What the task requires
Copy out every line of the material below that contains the word "accomplish".

Given records
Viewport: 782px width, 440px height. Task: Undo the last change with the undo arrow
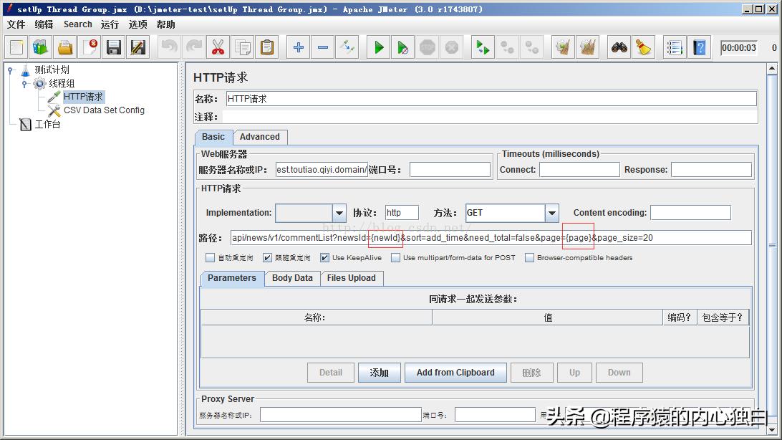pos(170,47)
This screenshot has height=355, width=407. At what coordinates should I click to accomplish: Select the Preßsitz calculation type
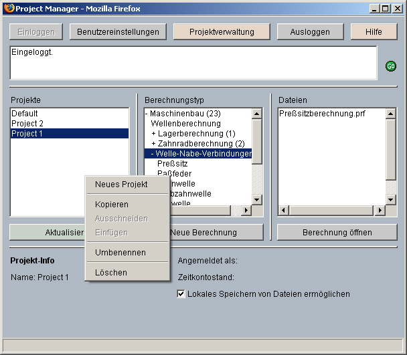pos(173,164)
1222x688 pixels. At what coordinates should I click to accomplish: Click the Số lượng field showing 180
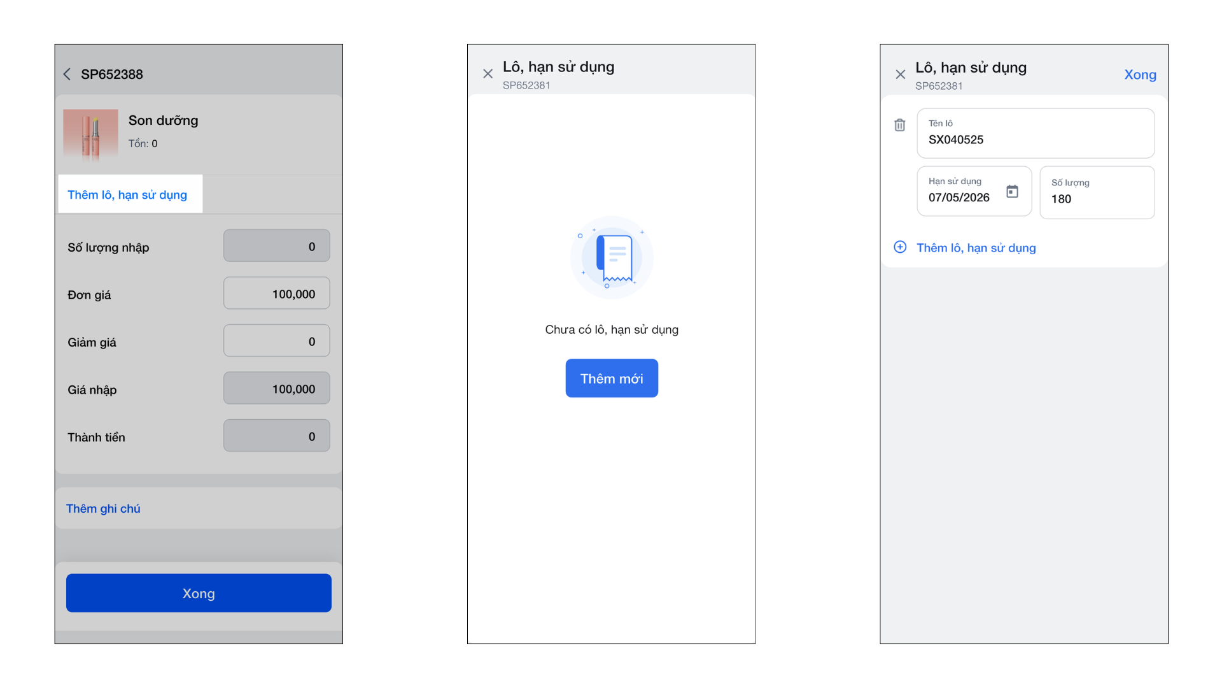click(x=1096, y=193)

---

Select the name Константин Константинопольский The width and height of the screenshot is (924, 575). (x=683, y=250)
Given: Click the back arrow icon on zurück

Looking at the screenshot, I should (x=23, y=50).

Written answer
This screenshot has height=355, width=407. At what coordinates should I click to accomplish: Select the Preßsitz calculation type
1222x688 pixels. At what coordinates should I click to accomplish: Click the Số lượng field showing 180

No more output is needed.